На каждом шагу я как бы проваливаюсь в тайники истории Тринидада, в его прошлое – но настолько живое, как будто оно было вчера. Словно гонимый какими-то центробежными силами, я спешу по улицам, которые порой то закручиваются спиралью, то обрываются в тупике, то карабкаются на холмы, превращаются в лестницы, влекут в гору или под гору и частенько по кривой.
Хитросплетения улиц, архитектурные интриги заманивают меня в лабиринты с изменчивой пластикой.
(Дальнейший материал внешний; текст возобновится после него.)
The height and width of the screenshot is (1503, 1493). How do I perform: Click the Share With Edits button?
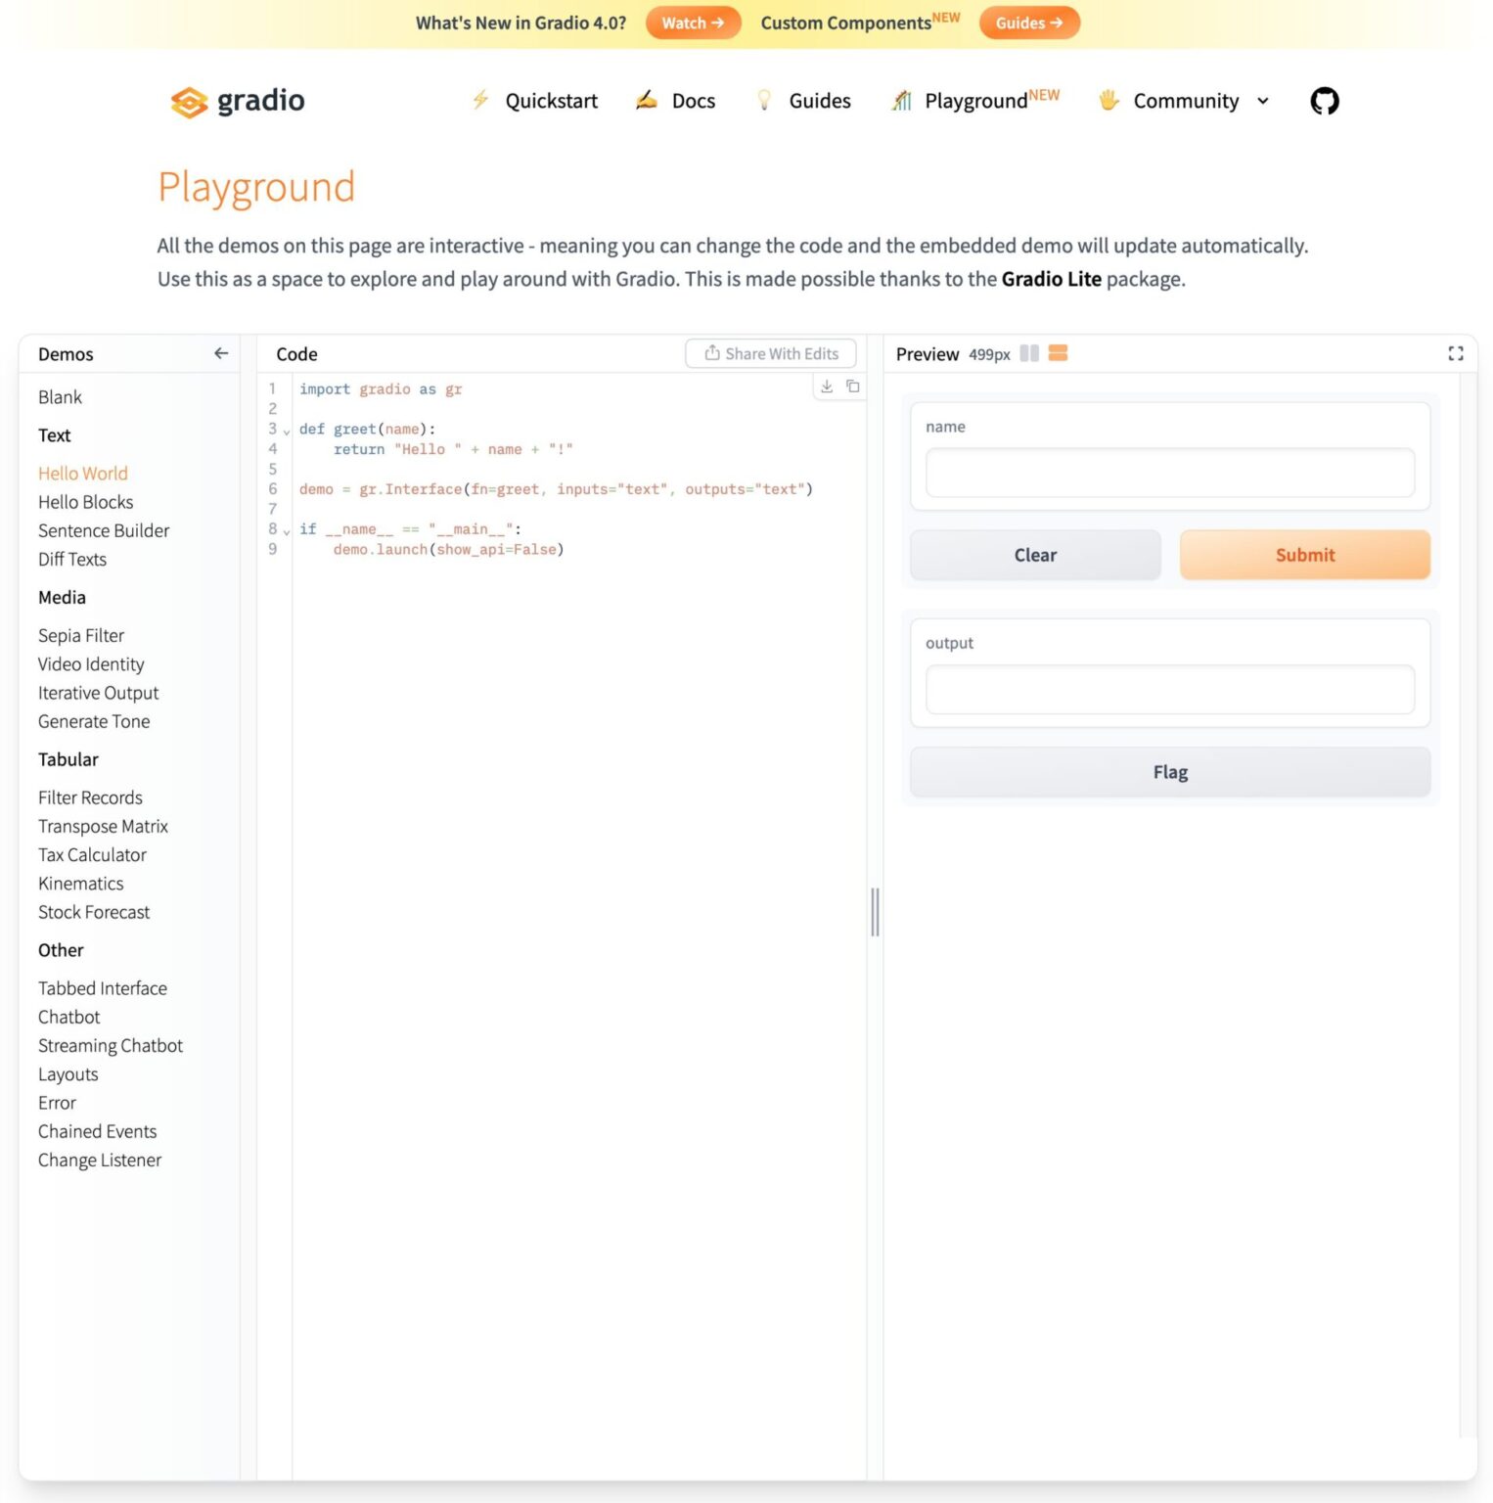click(771, 353)
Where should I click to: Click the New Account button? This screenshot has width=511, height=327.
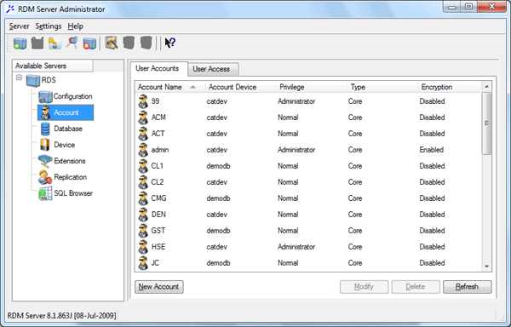point(159,287)
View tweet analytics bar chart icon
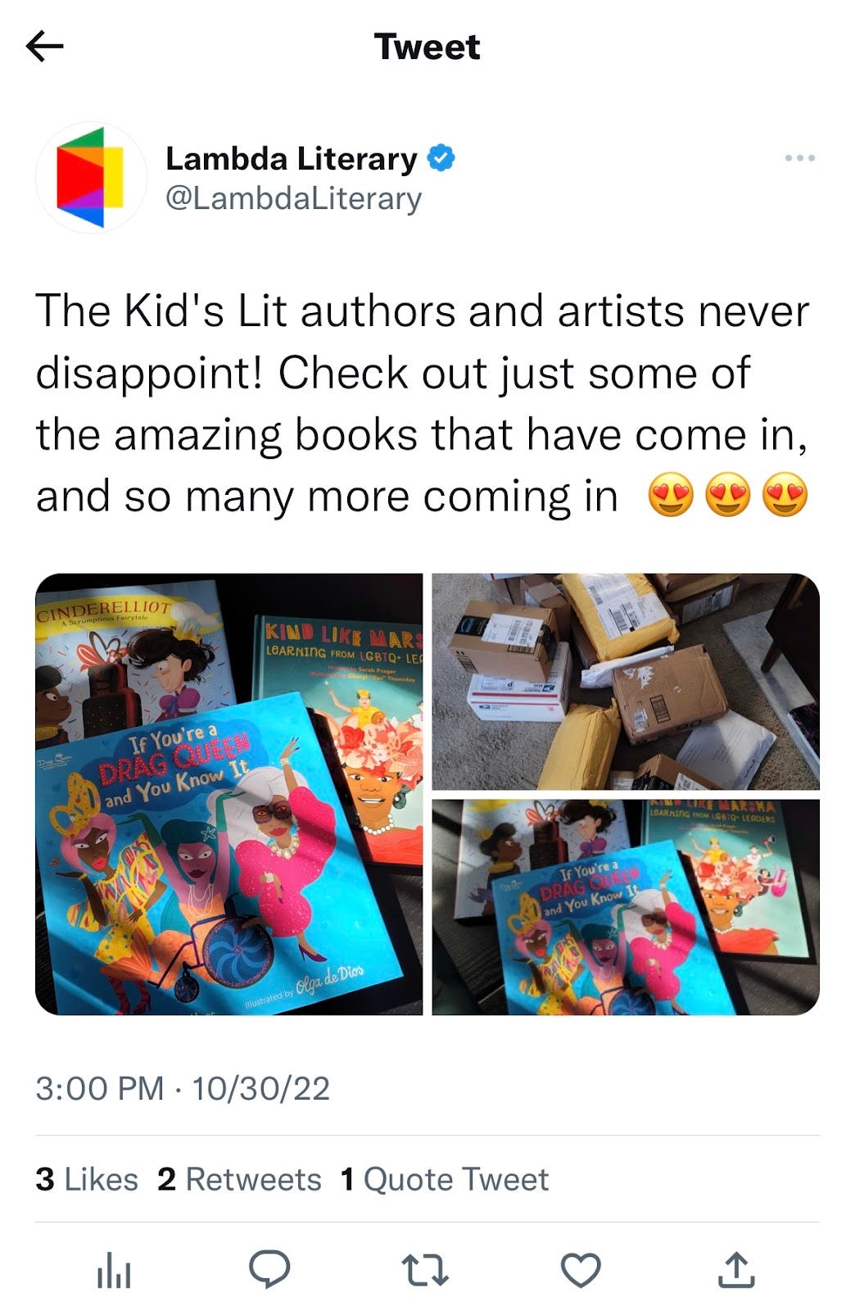The width and height of the screenshot is (855, 1311). tap(114, 1271)
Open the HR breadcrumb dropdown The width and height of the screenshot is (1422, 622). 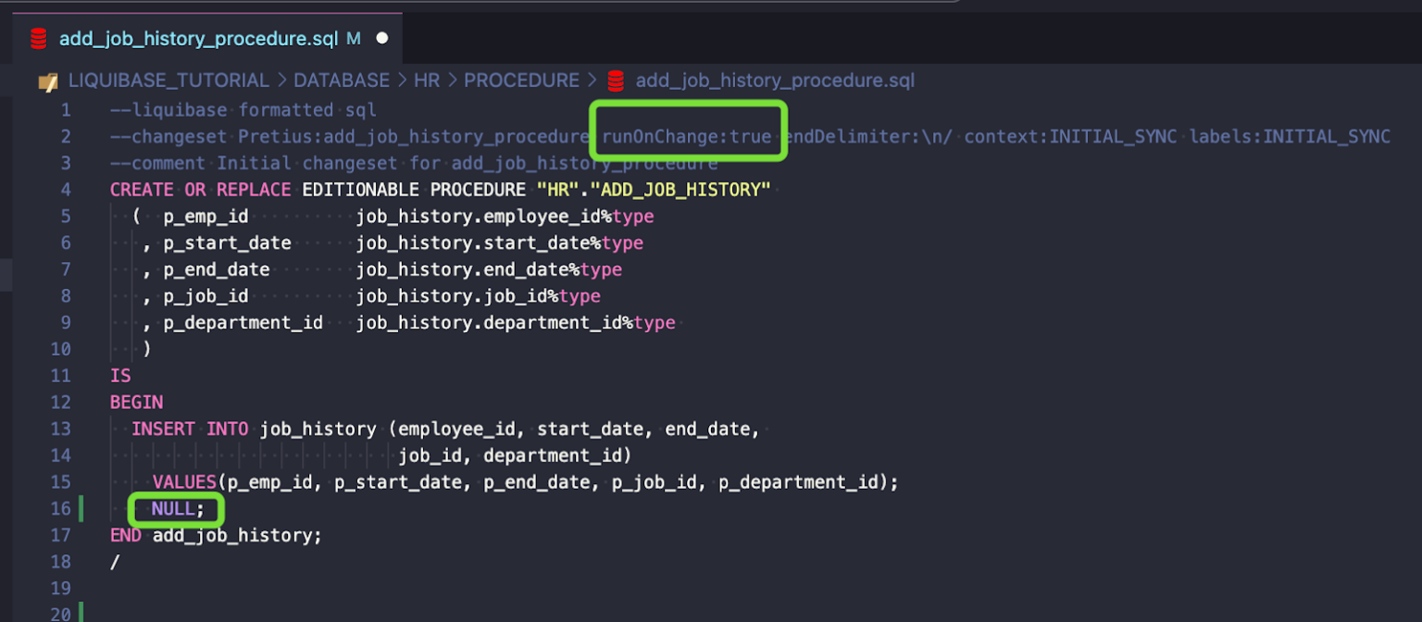pos(428,81)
Совершенно забыв о жаре, я устремляюсь от одного перекрестка к другому и, не успев перевести дух, опрометью кидаюсь к красивому зданию на улице, которая изгибается змейкой, истончается до волоска, замирает и вдруг взмывает на неожиданный холм.
В спешке замечаю, что можно было бы совершить путешествие по одним лишь названиям мест, которые миную, - переулку Помощи, тупику Забывчивых, улицам Белого Ириса, Бедности, Прекрасной Луны.
Я гадаю и непременно хочу узнать, как называется вот эта, приведшая меня к старому кладбищу: Вечной Разлуки? Скорби? Прощания? Покоя? Нет, она – улица Разочарования.
Сколько же старых морщин – улочек и закоулков на лике этого города? Сколько тревог и надежд, отчаяний и радостей протекло по ним на века?.. От этих мыслей спохватываюсь: сам-то где нахожусь? Ищу спасительный ориентир – высокую колокольню с красной макушкой, мимо которой проходил в начале пути, которую надеялся не упускать из виду. Но колокольня словно растворилась в небе. Куда же меня занесло? Паническое настроение крепчает и потому, что на улицах ни души. Дети, конечно, в школах, взрослые на работе, остальные – в наглухо закрытых домах, за спасительными кондиционерами. А тут несусветное пекло и оглушительная тишина. Кажется, что даже раскаленные камни мостовой заглушают звуки шагов.
Наконец отдыхаю минут десять в прохладе небольшого магазина. Узнаю где мой ориентир. И снова – в путь, в неизведанные кварталы.